**** Entries supplied
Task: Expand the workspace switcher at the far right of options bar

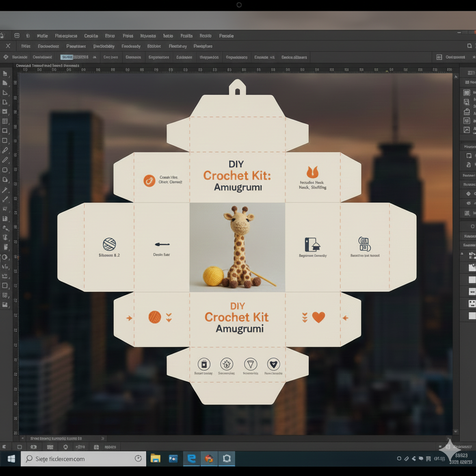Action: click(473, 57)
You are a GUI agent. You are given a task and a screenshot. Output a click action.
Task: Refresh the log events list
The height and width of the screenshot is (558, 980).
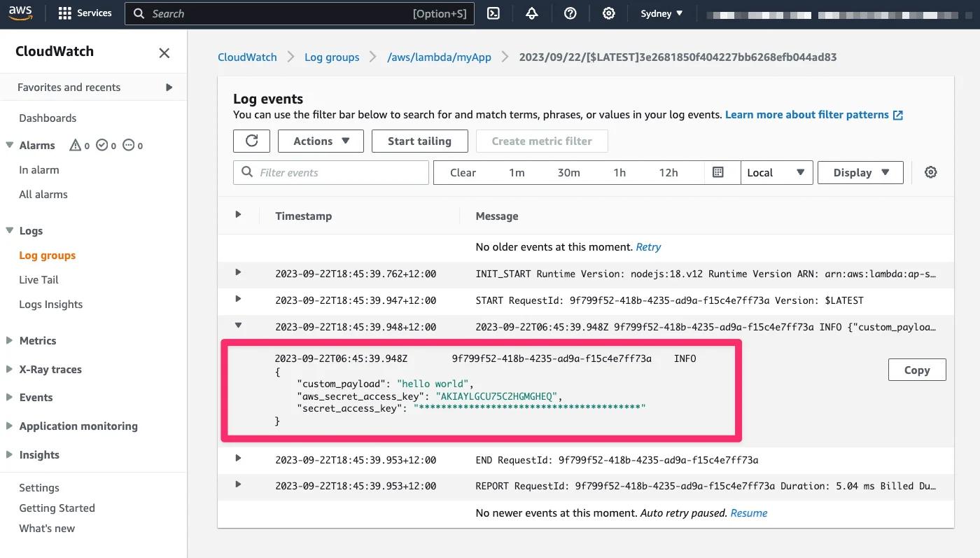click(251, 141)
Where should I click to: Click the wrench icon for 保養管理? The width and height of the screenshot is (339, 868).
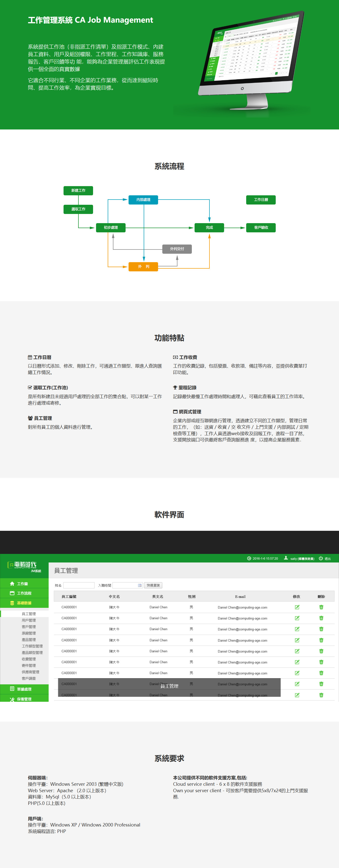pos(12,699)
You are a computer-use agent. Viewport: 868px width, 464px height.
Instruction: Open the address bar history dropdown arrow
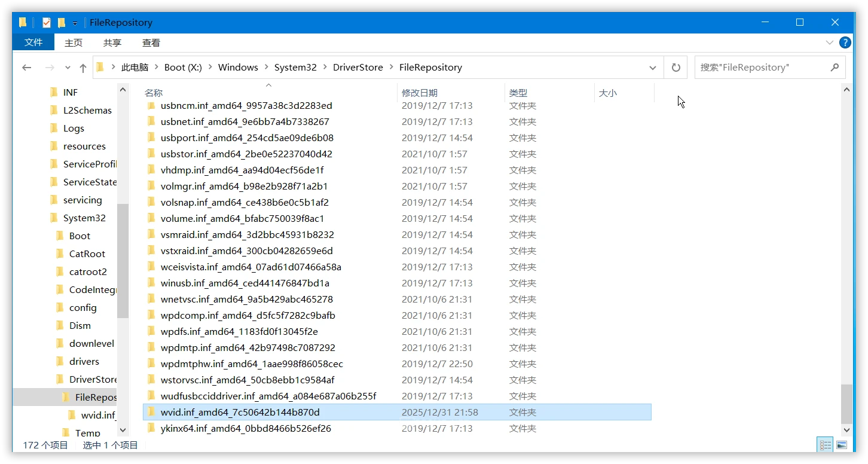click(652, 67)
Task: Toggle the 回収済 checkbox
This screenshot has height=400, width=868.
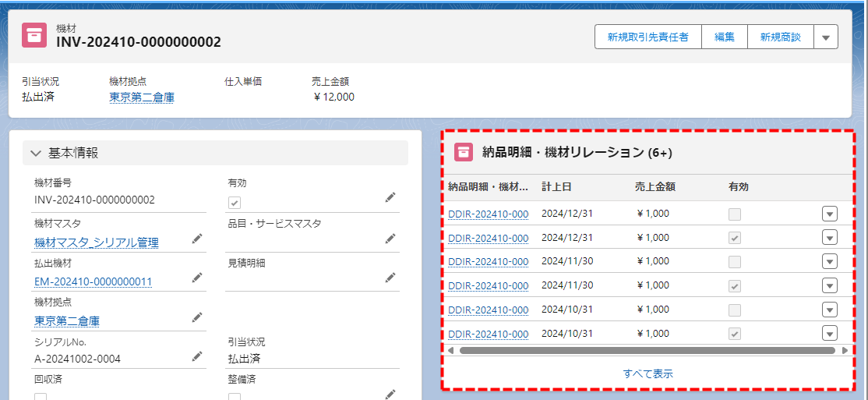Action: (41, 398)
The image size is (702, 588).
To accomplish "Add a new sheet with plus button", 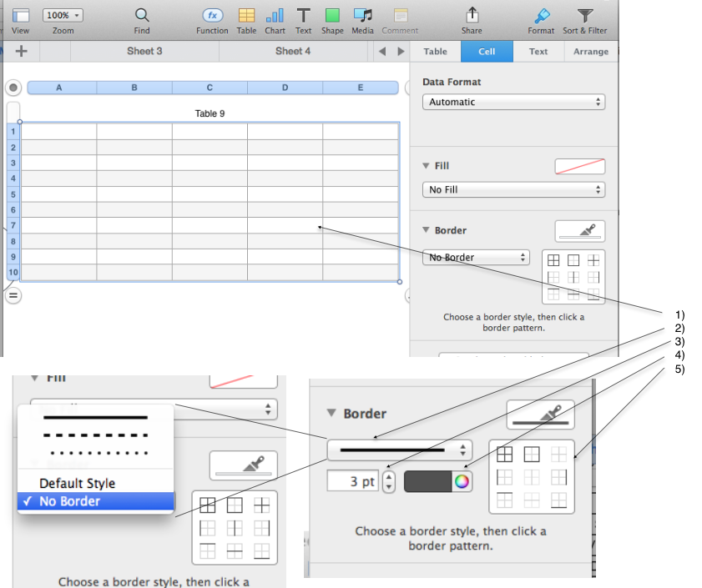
********
In how many lines of the records does the word "agent" appear? Give the number alone.

→ Answer to this exercise:
2